Well, that second one I posted is about $56K and 6.5 acres with a 3 bed 2 bath mobile home that looked decent.

And lots of nice cleared land.


----------



## starjj (May 2, 2005)

AngieM2 said:


> http://www.unitedcountry.com/Search...&Page=3&Office=41099&No=41099-19750&AU=N&FT=P
> 
> this appears cleared with possibility of more land in another parcel that adjoins it.
> 
> ...


Thanks Angie it looks like land I am looking for except not in Mid TN but like you said I need to think about it perhaps I will never be able to get what I want in Mid TN


----------



## AngieM2 (May 10, 2002)

What and where do you consider MID TN? Cause Waynesboro to me woud be the far W side of Mid TN.

So, more specifics....

Angie


----------



## starjj (May 2, 2005)

Well I was looking in Christiana today. I consider Mid TN more of the Nashville, Hendersonville, Murfesboro, Shelbyville, Franklin, Portland, Springhill, Springfield some of those areas but they are pretty high priced.


----------



## AngieM2 (May 10, 2002)

Yep, those are the Nashville music star areas and Nashville general outskirts.

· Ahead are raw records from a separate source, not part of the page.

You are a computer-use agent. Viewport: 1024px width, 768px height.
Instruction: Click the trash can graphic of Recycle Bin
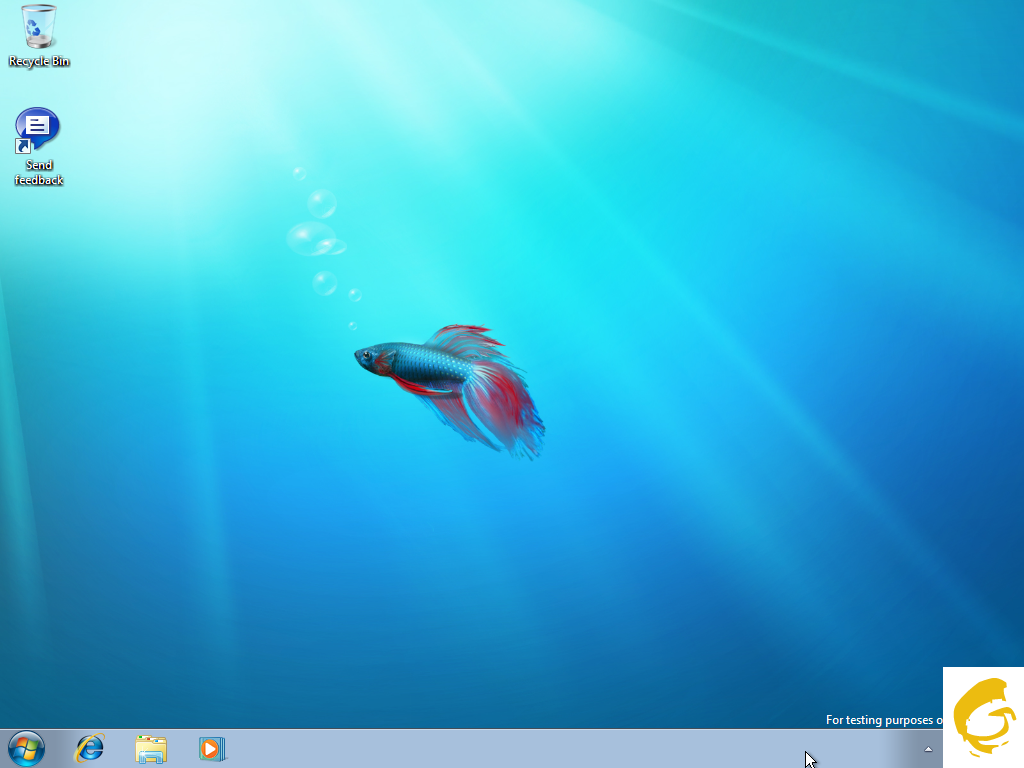point(39,26)
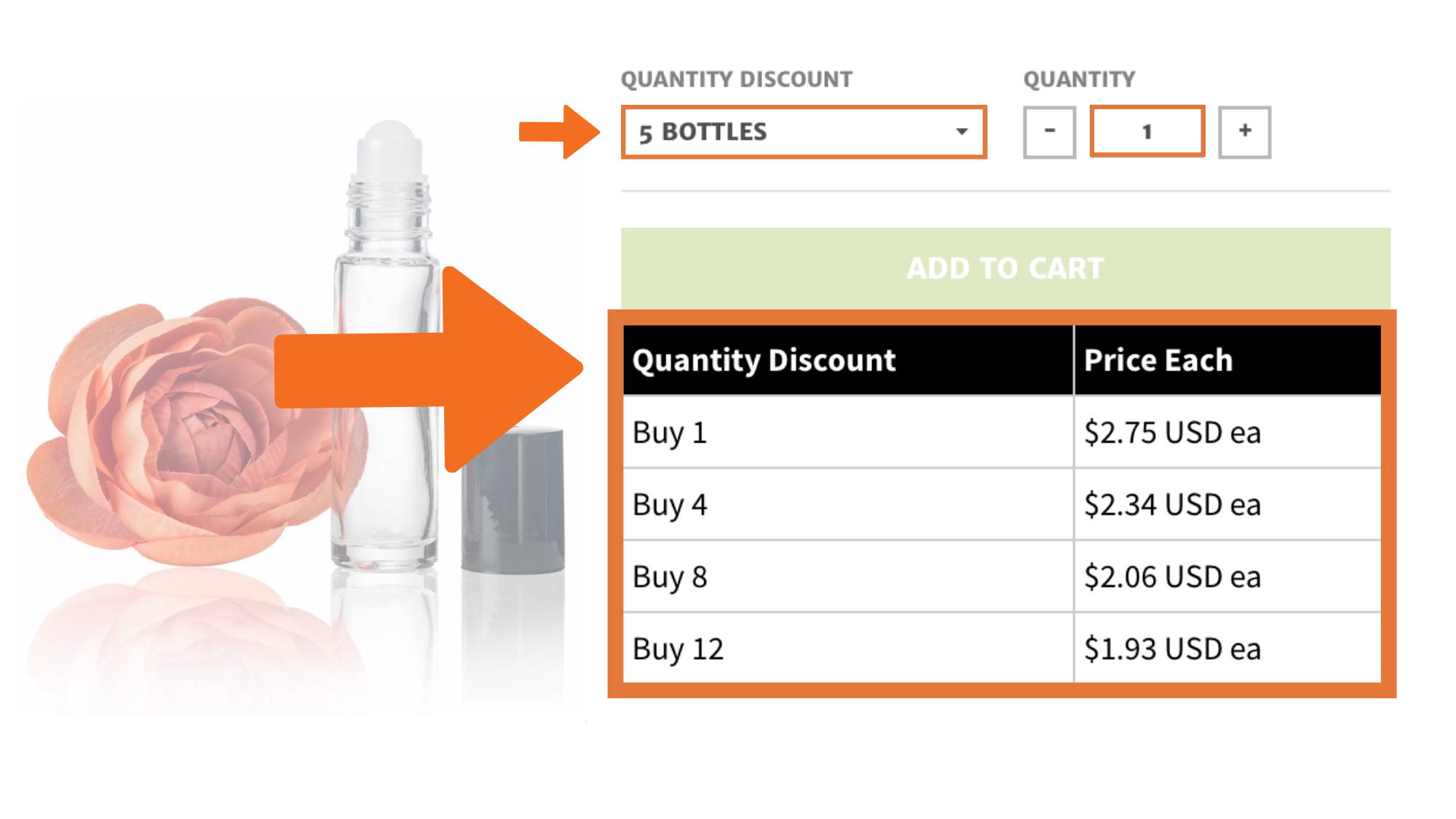Viewport: 1456px width, 819px height.
Task: Click the $1.93 USD ea price cell
Action: tap(1227, 648)
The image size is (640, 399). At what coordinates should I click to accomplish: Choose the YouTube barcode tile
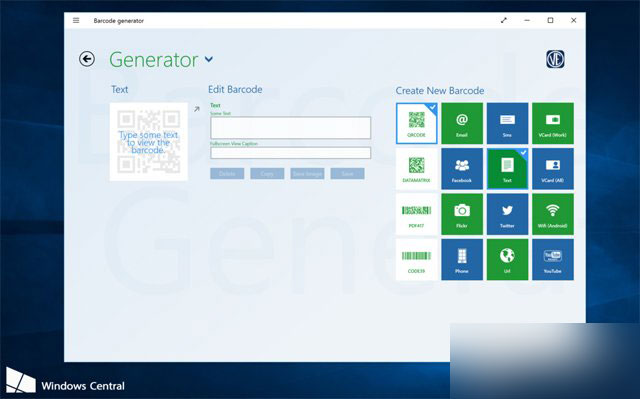point(553,259)
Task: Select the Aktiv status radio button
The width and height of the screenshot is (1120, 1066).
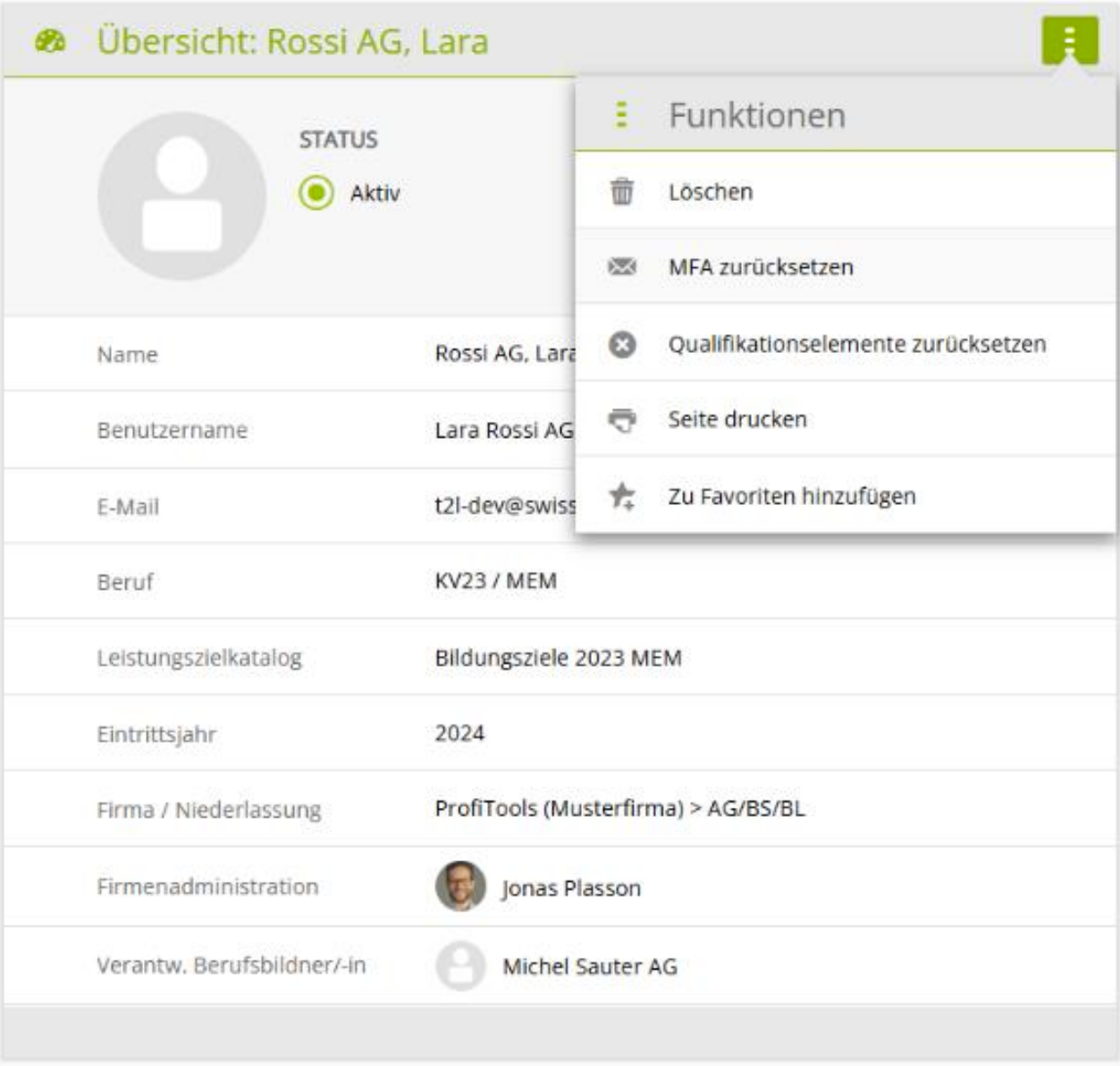Action: (x=316, y=193)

Would you consider South of there? Pulaski? Petersburg (lots of rocky soil there),Lynchburg (Jack Daniels area) - consider between I-65 and HWY 231.
Rolling hills and not as expensive.

www.valleymls.com The TN search area of this site is athe area I mention...

Angie


----------



## homebody (Jan 24, 2005)

You probably saw this, www.realtracs.com, middle TN site. It's where I go when I get depressed over not being able to move for a few years.


----------



## just_sawing (Jan 15, 2006)

If you go one county east it is alittle better. My place 25 acres three bedroom buildings and such apraizes for about 150K Rutherford would double that close to Murfresboro. THe county is Cannon Co


----------